I push him away, snatch Ashley’s Link from the ground and thrust it into his hands. My patience is completely shot. “Stop being such a fucking drama queen about everything!”
The Players react to my voice by rattling the fence and raising their own chorus. I spin around and scream for them to shut up, but of course this only gets them riled up even more. “I’m coming for you!” I scream at them, kicking viciously at the fence. Reggie pulls me away. “Do you hear me, Ben? I’m coming for you!”
The Undead hurl themselves at me now, hissing and growling. Their breathless moans sound like the wind through the woods, their cries like the groan of a million trees straining.
“Yeah, go ahead, asshole!” I scream at them. “Send your fucking slaves in here. I don’t care! I’ll fuck them up. And then I’ll come fuck you up!”
“Jessie, I—”
“COME ON YOU BASTARD! YOU CHICKENSHIT BASTARD! I’LL DO TO YOU WHAT YOU DID TO ASHLEY!”
“Jesus, Jessie, calm down. Calm down!”
But if Ben is controlling them, he doesn’t make them open the latch.
Not yet.
I close my eyes for a moment and take a deep breath, try to calm myself.
“Do you know the code?” I finally say. My voice shakes with fury. “For the fence. Do you know how to turn this damn thing back on?”
“No,” Reggie answers. He gives me a guarded look. “Why do you think Ben has anything to do with them?”
“He’s tormenting us, playing with us.” I turn back to them and say, “But we’re not playing your game, Ben. Lucky for you. We’re jackers, remember?” I laugh drily. “Do you hear me? We’re jackers.”
The Players just stand there, suddenly inert. They stand and ogle us with their solemn, soulless eyes. They don’t attack the fence or utter a single moan. It’s like a switch has been flipped.
“Fucking Deceivers.”
“I think whoever is controlling them—be it Ben or anyone else—you just freaked them the hell out,” Reggie whispers. “Tell the truth, I’m a little freaked out, too.”
But thankfully I don’t have to dwell on this. The first faint sounds of the chopper come to us then, rising up over the forest. The wup-wup beats lightly against the walls of the buildings. I can’t see the helicopter just yet, but I can feel it, the throb of the blades pressing against my eardrums and thrumming beneath my feet. “Eric’s coming,” I say.
Reggie’s eyes go wide. “In a helicopter? He’s bringing a helicopter?”

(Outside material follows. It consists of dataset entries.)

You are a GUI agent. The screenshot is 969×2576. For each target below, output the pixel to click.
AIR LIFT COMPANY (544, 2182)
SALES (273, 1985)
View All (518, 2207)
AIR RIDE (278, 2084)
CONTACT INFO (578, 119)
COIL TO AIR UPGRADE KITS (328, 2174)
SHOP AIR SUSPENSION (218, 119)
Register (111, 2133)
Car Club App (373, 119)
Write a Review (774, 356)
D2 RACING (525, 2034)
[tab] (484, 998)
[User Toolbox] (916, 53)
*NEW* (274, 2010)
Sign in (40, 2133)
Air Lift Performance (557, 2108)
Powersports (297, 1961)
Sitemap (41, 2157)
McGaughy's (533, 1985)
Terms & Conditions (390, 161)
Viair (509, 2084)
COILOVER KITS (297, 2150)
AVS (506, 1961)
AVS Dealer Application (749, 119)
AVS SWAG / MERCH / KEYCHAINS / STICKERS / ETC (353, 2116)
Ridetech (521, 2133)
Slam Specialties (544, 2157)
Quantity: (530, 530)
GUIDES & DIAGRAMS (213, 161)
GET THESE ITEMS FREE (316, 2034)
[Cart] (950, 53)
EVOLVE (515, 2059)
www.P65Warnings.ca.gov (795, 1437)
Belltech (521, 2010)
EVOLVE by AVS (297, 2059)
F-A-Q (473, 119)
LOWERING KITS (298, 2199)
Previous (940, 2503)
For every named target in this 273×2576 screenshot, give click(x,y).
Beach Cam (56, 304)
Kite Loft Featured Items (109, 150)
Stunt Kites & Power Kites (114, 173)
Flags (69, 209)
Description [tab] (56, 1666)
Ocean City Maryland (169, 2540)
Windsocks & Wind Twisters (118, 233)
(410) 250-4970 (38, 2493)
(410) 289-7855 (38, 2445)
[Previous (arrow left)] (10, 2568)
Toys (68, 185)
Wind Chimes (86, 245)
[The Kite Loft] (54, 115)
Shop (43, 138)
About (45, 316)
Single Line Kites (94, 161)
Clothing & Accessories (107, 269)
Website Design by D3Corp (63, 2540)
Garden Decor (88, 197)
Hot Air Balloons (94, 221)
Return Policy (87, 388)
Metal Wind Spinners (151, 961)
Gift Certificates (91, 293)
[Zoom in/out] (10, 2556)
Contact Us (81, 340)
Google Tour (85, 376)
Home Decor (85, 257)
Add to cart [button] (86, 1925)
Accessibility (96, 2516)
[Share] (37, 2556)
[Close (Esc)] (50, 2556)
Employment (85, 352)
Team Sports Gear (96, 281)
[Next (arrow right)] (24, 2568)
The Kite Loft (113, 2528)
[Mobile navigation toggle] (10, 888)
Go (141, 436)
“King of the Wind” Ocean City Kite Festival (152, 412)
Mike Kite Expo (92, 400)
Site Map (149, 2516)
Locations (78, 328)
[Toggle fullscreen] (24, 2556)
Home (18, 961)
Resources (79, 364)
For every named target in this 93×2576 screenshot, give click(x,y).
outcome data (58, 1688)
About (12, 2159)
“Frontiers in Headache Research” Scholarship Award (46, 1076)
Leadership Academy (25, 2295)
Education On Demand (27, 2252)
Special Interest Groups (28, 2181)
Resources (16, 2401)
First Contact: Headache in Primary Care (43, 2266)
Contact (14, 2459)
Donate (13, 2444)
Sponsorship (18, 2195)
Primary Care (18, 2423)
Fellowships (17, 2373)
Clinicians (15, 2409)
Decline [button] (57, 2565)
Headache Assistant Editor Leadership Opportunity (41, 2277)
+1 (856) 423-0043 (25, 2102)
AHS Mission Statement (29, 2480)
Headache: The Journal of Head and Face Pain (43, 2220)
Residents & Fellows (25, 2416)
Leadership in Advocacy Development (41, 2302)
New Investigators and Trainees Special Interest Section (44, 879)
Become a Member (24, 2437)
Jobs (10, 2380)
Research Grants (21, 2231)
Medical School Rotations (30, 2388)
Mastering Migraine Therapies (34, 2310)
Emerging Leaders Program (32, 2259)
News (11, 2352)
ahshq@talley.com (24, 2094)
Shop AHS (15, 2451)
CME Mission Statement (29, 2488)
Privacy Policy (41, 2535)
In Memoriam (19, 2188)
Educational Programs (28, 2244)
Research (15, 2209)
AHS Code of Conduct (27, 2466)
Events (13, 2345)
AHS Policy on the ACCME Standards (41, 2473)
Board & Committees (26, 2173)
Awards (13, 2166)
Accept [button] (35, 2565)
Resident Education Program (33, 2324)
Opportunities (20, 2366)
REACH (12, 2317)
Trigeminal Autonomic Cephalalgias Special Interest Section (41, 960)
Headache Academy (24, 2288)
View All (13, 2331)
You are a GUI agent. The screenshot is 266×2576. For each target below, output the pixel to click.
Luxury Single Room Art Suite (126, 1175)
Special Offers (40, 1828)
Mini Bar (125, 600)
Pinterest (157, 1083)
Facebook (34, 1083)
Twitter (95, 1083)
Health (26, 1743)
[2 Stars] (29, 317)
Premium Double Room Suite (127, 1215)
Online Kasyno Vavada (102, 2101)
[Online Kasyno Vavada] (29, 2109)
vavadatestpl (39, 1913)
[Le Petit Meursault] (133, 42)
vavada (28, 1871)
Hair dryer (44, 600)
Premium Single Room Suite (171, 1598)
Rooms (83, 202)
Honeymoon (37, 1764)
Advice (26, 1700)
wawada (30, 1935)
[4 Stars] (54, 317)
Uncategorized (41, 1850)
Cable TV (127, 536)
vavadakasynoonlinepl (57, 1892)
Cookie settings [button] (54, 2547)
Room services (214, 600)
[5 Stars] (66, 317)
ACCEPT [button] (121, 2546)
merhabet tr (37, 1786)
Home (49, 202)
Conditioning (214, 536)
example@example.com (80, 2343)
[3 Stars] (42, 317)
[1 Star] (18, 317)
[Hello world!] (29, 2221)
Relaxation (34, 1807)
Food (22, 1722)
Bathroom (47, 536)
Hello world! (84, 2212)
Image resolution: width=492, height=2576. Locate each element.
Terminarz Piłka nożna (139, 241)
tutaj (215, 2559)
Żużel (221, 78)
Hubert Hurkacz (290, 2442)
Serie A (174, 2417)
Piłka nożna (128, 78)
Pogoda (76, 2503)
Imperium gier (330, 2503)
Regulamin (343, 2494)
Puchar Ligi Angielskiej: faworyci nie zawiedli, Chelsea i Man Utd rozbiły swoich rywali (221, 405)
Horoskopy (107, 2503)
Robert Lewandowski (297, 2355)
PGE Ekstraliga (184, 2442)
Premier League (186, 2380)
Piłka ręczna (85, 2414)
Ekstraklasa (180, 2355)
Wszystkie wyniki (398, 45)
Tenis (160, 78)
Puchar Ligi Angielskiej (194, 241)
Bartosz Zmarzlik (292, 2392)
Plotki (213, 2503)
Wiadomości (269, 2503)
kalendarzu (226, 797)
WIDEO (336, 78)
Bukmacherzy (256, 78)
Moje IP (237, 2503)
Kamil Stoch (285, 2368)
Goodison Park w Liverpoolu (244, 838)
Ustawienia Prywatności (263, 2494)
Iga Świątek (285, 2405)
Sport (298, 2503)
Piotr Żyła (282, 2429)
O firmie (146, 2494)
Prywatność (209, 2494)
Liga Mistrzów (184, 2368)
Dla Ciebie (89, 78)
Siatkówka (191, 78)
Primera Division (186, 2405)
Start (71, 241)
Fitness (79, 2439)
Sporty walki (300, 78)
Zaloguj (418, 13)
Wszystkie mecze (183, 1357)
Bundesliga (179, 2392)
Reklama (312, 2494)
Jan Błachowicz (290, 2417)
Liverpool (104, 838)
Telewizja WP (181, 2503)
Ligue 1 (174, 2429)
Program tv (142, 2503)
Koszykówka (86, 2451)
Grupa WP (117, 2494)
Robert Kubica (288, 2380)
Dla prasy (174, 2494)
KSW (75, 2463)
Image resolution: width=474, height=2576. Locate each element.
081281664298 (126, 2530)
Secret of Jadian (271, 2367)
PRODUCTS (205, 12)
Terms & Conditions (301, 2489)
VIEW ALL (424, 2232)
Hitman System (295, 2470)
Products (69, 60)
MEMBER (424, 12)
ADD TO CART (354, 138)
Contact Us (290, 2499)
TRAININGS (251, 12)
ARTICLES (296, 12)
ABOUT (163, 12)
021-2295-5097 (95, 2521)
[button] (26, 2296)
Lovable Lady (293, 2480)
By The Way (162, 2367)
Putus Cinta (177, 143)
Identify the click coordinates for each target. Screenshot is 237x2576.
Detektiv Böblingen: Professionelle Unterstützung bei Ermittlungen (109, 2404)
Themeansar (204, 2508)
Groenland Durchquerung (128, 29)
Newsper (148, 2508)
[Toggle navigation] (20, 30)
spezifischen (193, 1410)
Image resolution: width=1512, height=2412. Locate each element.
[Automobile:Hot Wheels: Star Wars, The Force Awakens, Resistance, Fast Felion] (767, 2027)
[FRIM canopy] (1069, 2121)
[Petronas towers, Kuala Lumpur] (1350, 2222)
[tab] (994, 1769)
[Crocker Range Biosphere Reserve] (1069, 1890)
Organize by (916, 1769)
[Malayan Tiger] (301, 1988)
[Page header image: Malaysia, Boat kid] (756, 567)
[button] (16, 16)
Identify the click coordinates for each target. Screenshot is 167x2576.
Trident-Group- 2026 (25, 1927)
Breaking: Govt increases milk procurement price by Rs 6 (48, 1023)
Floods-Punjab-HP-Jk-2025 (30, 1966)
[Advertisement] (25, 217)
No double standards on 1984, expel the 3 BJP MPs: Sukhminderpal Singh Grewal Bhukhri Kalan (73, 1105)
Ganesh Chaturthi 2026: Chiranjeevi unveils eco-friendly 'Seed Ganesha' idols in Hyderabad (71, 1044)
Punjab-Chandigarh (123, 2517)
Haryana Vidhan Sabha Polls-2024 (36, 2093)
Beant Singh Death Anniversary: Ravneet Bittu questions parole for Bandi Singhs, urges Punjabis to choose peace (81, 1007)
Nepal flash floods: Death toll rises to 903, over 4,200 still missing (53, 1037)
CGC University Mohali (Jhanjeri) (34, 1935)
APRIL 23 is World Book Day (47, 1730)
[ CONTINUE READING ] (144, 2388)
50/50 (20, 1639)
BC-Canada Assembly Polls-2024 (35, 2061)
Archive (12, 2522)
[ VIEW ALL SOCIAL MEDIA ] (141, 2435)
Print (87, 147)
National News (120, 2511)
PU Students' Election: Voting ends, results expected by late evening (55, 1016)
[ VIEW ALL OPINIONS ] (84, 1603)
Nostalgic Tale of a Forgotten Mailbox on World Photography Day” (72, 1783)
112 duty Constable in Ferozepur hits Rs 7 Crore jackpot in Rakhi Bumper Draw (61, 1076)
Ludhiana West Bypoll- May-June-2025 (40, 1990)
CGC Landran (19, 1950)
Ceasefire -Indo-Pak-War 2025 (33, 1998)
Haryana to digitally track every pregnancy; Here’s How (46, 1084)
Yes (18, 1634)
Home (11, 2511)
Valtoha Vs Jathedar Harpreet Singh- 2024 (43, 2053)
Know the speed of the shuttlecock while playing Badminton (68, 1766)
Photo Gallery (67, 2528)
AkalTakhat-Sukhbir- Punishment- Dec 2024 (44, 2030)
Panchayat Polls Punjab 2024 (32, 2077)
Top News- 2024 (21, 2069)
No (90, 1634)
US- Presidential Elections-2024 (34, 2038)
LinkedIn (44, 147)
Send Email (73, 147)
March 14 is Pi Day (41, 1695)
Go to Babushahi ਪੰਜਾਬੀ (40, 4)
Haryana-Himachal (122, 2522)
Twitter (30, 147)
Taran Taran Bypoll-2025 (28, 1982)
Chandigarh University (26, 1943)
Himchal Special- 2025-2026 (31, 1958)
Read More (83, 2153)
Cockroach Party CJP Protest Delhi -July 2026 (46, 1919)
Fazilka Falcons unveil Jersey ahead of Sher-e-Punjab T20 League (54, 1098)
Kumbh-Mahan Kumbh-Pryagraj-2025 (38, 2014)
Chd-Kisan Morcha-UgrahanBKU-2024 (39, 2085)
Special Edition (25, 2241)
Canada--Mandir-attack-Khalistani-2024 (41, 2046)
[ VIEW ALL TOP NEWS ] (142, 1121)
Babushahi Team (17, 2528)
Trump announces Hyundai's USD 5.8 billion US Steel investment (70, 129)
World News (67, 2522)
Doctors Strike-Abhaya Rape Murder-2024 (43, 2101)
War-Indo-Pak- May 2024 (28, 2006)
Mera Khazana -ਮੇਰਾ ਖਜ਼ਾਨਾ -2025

It appears over the trees, as if hatched by the forest. A glorious sight. I grab Reggie and tell him that we need to get the others, but Reggie’s not paying attention. For some reason, his attention is back on the Players. A moment ago, they’d been crowding the fence, but now, as a unit, they begin to turn. They hold formation for a moment, then finally seem to yield to confusion. Without warning, some turn back to us and lunge, trying to get in, thrusting their hands through the spaces, reaching. Reggie recoils in terror and exclaims, “What the hell? The noise is making them go crazy!”
One reaches down and fumbles for the gate latch.
“We have to go!” I hiss at Reggie. “Now! To the other side of the compound!”
“Why?”
“Hurry! It’s Ben. He’s figured out what’s happening. He knows we’re leaving and he’s sending them in!”
But the Players have gone completely ape-shit. They lunge and howl and hiss. They knock the one trying to open the gate aside.
Now the chopper takes on a different sound, a keening whine that doesn’t sound right. I look up in time to see it suddenly cant to one side, and I watch with dawning horror as it jerks, then begins to slip out of the sky, heading straight toward us.
“What are they doing?”
“It’s out of control!” Reggie screams. “Run!”
But just as suddenly, it rights itself, begins to rise again. And now I can see the face of the pilot behind the glass and my first thought is, His face is all red. He’s got a nasty sunburn. But it’s not a sunburn, it’s blood. His blood. His eyes are white islands in a sea of blood, terror-filled, dying. A shadow emerges behind him as he struggles to maintain control of the helicopter. Then his head simply explodes in a spray of blood. The entire windshield turns red, and I can’t see anything inside anymore.
The chopper tilts backward, slides to its left, the rotors screaming like some wounded animal, spewing black smoke from the strain. It rises and begins to slowly turn away.
“No!” I scream. “Come back!”
But it spins and begins to careen from side to side like a car skidding on a slippery road. An object plummets to the ground. Flailing limbs. I hear it hit the trees a hundred yards away. I hear the splintering of the branches. Another body falls, this one stiff and lifeless.
Omega. It’s one of the Omegamen.
A third body, further away.
“What the hell is happening?”
The Players at the gate are screaming too, attacking the fence. One seems to be trying to climb it. It stretches out a hand, grabs the top.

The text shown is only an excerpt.